§ WHAT YOU ARE ASKED TO DO:
Using the records below, output the stretch that opens with the line containing "Seafood 海鲜 (75, 665)" and closes with the line containing "4 [tab] (408, 384)", exactly and including both lines, with nothing more.

§ PROVIDED INFORMATION:

* * * * * * * * *

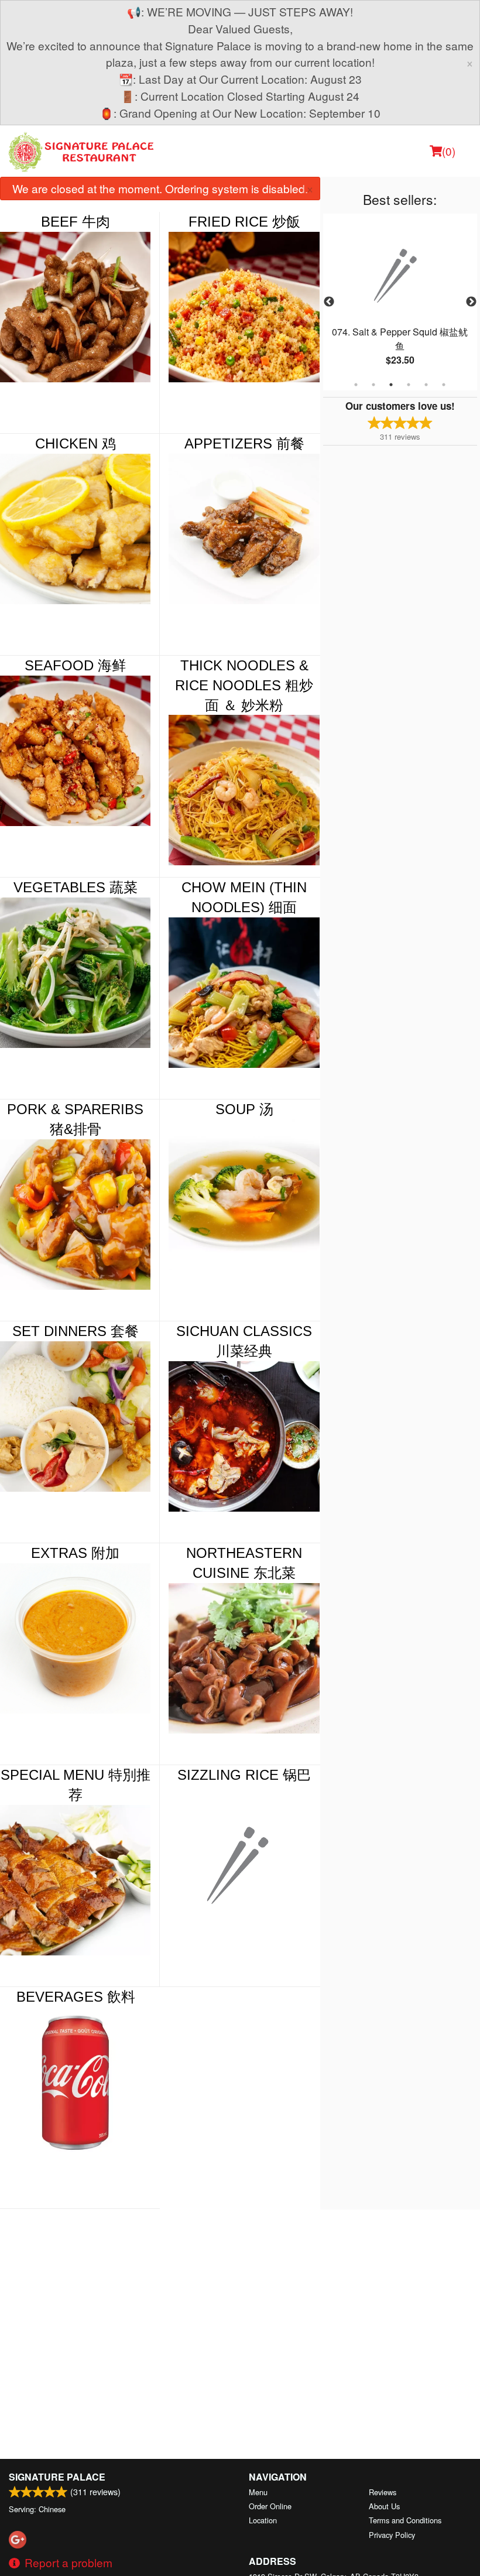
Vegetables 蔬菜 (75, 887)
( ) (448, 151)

* * * * * * * * *

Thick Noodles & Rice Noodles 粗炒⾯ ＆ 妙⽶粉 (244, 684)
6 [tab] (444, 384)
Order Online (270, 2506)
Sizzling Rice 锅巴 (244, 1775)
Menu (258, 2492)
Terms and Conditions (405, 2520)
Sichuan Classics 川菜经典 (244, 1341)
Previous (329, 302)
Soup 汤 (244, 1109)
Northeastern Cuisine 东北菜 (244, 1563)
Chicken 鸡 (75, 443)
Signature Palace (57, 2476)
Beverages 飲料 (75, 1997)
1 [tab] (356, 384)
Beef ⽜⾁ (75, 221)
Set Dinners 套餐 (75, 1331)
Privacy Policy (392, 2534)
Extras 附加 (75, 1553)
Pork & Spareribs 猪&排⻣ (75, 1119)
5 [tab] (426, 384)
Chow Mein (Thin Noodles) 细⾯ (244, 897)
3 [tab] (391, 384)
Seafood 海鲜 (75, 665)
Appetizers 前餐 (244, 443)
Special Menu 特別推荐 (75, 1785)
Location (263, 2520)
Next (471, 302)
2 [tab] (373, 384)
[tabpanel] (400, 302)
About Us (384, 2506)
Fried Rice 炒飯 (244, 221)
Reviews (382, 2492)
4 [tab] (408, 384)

* * * * * * * * *

§ SOLUTION BELOW:
Seafood 海鲜 (75, 665)
Appetizers 前餐 (244, 443)
Special Menu 特別推荐 (75, 1785)
Location (263, 2520)
Next (471, 302)
2 [tab] (373, 384)
[tabpanel] (400, 302)
About Us (384, 2506)
Fried Rice 炒飯 (244, 221)
Reviews (382, 2492)
4 [tab] (408, 384)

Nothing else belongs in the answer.